Sunday, August 26, 2007

26 Aug 2007

I would quit my job too if I won a date with a pron star. Actually I would quit my job for a lot less, but I'd still take the date with a porn star



Besides, sex is a great growth business. Otherwise you wouldn't have people willing to spend 10K each year to let someone else pork their wife. Well, then again the guy is a lawyer so you never know, it could have been part of a settlement.



Which makes America a great country because is any other country women would set fire to a guys dick for messing around. In this country, they pay for it.



It's about 12:45 in the morning and it's like 90 fucking degrees in this room with about 800% humidity. I need to get one of these shirts with the built in fans. Actually, at this point, even that shirt would too warm unless it has little pockets to put dry ice in.



More amusing shit from the Defense department that makes me believe that I should be working for a goverment contractor that sends small machine parts overseas.

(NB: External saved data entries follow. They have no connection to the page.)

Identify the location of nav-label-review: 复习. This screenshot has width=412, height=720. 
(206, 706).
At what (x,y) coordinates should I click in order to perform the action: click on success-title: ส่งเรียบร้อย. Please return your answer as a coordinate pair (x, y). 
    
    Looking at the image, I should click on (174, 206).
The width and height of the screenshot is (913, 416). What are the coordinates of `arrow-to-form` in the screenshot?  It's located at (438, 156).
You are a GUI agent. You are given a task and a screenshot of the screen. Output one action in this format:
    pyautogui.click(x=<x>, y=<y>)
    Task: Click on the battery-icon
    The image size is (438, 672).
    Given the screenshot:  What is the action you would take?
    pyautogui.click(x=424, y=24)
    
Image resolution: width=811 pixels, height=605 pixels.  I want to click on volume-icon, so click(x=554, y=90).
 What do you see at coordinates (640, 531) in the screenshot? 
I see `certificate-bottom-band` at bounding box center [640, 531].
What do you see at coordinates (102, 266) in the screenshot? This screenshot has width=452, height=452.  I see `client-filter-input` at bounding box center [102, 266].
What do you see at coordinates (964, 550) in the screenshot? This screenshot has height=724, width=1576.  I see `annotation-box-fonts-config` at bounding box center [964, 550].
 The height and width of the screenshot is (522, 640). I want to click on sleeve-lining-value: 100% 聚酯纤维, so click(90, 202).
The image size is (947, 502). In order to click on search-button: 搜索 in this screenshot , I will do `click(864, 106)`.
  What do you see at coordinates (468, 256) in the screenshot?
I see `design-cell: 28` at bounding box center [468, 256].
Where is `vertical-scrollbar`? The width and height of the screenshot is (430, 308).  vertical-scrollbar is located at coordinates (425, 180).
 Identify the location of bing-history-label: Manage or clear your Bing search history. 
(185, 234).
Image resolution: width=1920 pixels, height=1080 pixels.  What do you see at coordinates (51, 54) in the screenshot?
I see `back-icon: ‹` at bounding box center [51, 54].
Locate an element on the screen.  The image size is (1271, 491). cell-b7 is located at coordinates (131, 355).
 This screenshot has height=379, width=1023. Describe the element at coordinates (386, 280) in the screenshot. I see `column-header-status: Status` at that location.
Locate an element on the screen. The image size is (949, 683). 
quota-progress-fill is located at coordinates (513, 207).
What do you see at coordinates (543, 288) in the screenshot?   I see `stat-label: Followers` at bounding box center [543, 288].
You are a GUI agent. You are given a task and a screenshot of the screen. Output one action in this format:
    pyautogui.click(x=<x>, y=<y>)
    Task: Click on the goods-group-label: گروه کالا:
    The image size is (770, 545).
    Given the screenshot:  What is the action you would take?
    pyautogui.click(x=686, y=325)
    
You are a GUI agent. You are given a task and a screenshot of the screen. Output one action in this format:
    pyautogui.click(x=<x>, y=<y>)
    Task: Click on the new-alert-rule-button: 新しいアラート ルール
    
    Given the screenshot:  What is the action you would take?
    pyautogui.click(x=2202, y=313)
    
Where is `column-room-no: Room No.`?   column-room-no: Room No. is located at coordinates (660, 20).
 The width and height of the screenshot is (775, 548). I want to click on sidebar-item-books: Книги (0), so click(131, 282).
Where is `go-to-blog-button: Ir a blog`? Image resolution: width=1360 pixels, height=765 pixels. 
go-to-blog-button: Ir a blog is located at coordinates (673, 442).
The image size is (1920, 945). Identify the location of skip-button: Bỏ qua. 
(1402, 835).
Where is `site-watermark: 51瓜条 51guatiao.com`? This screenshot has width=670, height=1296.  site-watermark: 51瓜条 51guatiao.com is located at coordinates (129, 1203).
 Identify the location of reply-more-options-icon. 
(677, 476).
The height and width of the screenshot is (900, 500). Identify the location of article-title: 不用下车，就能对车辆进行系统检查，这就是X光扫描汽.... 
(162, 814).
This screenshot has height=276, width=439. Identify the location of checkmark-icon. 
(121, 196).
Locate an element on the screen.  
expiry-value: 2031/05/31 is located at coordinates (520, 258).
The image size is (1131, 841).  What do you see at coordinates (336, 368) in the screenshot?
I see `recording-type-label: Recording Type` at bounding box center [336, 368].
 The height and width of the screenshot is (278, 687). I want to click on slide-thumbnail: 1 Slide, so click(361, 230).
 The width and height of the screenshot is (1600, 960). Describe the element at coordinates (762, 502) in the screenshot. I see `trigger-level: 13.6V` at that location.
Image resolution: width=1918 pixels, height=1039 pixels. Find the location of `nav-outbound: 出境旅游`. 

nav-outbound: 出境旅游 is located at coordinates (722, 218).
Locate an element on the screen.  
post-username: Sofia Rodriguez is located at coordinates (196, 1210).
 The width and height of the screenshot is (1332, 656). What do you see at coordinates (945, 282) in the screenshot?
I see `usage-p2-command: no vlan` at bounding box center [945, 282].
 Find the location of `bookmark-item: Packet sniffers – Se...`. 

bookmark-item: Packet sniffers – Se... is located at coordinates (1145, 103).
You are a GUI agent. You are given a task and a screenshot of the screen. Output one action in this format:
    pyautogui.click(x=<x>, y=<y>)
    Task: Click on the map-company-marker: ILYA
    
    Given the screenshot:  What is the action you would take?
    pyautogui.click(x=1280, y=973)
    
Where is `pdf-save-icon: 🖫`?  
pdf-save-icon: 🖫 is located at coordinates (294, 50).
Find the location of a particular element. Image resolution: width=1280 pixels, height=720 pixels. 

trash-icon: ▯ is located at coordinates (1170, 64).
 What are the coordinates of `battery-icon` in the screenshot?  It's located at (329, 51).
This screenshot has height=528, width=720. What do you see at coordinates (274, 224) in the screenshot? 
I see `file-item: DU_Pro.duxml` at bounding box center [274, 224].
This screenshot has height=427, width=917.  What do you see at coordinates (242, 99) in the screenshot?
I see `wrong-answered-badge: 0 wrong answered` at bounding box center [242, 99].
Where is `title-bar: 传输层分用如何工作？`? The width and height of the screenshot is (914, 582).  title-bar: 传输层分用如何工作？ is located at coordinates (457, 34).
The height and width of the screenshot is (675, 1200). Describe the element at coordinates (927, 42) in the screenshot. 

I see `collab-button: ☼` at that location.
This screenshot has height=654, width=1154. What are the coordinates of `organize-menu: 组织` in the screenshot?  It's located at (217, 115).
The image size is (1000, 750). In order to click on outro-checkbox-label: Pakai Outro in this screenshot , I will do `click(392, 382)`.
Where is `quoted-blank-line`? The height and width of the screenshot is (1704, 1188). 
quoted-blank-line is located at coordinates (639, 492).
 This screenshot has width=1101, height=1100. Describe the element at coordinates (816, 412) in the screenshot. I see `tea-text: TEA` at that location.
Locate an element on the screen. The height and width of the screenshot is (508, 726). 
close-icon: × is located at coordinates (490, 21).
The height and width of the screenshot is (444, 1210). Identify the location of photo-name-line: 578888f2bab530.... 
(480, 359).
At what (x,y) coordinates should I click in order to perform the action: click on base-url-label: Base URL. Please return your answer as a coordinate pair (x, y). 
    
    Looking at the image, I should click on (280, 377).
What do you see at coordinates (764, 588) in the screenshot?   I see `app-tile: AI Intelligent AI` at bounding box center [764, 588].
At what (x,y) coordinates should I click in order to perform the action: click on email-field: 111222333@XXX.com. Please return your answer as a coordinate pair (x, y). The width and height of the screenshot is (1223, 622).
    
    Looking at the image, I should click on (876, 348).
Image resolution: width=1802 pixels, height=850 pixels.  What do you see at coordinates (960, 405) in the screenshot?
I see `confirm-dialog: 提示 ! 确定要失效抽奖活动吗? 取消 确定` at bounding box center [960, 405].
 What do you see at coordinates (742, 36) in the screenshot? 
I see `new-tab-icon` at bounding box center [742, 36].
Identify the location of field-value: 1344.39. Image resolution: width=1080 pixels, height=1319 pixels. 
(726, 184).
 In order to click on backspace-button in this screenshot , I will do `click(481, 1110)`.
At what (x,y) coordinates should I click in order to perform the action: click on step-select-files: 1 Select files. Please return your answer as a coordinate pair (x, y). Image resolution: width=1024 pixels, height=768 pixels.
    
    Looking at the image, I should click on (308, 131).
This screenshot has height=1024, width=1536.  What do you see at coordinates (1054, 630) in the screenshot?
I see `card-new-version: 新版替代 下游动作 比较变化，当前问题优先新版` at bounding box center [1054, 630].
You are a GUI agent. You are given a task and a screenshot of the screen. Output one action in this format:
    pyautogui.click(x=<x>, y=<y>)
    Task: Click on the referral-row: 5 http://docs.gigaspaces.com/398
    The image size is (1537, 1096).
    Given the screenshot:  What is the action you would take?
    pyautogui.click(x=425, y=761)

I used to complain about my doctor's office, having to sit for two hours in a waiting room for a Rx that wasn't even for weed. But I've never been told to just 'walk it off' after getting shot. I've actually never been shot, so I'm not sure what the real reaction would be if I did. I just like to think that my insurance would at least cover bullet removal. Then I'd spend the rest of my money to put the bullet back into a new casing and shoot it back into the motherfucker who shot me first. And a good insurance company would cover THAT too.